The following text is
copyright 2007 by Network World, permission is hearby given for reproduction,
as long as attribution is given and this notice is included.
Google: looking good by doing
less evil
By: Scott Bradner
Google made news in mid march by saying that they were going
to reduce the length of time that they keep of personally identifiable
information they are going to keep about their users from infinite to merely
obscene. There are some positives in this announcement but it mostly emphasises
how bad things are now, and will continue to be.
Google announced their new plans in a blog entry on March
14th. ("Taking steps to further improve our privacy practices"

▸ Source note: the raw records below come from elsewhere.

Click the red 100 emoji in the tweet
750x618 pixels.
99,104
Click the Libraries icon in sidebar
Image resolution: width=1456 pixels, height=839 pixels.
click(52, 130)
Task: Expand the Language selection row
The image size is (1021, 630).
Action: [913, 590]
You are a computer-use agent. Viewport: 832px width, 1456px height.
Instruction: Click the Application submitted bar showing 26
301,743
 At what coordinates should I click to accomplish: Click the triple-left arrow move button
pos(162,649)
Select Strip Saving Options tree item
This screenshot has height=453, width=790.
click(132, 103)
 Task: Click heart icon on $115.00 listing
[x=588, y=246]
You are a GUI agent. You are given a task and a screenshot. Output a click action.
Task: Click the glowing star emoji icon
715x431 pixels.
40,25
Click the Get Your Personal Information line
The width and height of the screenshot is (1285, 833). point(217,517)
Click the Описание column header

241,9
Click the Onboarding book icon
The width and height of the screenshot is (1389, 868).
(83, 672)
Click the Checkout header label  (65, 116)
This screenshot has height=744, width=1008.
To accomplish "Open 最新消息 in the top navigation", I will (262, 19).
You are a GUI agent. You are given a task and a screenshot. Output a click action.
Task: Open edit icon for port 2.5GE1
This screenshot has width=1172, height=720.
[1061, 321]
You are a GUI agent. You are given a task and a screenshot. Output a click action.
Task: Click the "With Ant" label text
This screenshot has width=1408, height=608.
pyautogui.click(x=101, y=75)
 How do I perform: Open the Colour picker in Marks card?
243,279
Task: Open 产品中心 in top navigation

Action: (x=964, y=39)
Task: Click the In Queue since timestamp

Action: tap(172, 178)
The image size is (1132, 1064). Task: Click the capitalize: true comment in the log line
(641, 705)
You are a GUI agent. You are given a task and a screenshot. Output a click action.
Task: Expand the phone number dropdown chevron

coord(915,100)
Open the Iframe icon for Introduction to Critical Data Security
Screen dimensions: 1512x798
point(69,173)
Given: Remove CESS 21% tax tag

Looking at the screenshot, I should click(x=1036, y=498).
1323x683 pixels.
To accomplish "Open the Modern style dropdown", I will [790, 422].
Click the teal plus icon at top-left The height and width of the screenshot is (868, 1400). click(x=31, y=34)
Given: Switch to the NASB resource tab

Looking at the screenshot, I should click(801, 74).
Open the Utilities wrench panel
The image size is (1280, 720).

http://googleblog.blogspot.com/2007/03/taking-steps-to-further-improve-our.html.) Google had been under pressure for a
log time over their assumption that it was fine to keep a lifelong record of
every search query each of their users ever executed along with the IP address
the query was executed from and a cookie ID to link together queries from your
computer even if the IP address changes.
Google is not alone in this belief, to one degree or another
all of the search engine companies have said they save the same basic
information -- although AOL says they do not keep IP addresses. Google does not
exactly say why they think they need to keep a record of all of your queries --
their log retention FAQ (http://216.239.57.110/blog_resources/google_log_retention_policy_faq.pdf)
says vaguely "We use this
information to improve the quality of our services and for other business
purposes. For example, we use this information for fraud detection and
prevention purposes, to identify system problems and to combat denial of
service attacks." But it is
reasonable to assume that the main reason they keep the logs is that they are
trying to get in our heads to see how we think so they can feed us ads that we
will respond to. Google has done
quite well in convincing advertisers that they know how to do this and the logs
are the way they do it.
But even given this actual reason for the logs its hard to
see that they need years worth of logs in which individual searchers can be
easily identified -- under their new policy they will maintain logs forever but
will do some simple tweaks to the data after 18-24 months to make it a little
harder to identify the individual searcher. These tweaks are not likely to be all that effective in
actually hiding people's identities as AOL found out when they released a pile
of similar data. (See Thanks for
nothing AOL http://www.networkworld.com/columnists/2006/082806bradner.html) I would think that the most reliable
information Google needs to know about me in order to target ads comes from the
last few months - its not all that often that I'll still be interested in a
topic I was looking at 4 years ago.
Google says that the 18-24 month duration was chosen to be
compatible with possible future data retention laws in various parts of the
world. But the FAQ admits that the
laws generally not exist yet and when they do the retention period could be as
short as 6 months. Why not make
the Google retention period be based on the laws where the hardware is
located?
Maybe Google just wants an excuse for long retention because
it is afraid that it has not yet thought of all the ways it can exploit the
information it has about us.
Google has come very late to the realization that some
people are worried about the information Google stores about them. This is a good first step but it would
be far better for Google to actually anonymize their information in a few days
or weeks rather than years.
disclaimer: Harvard does not forget easily, at least its
former students since they are a revenue source, but has not expressed an
opinion on others remembering activities so the above is my own opinion.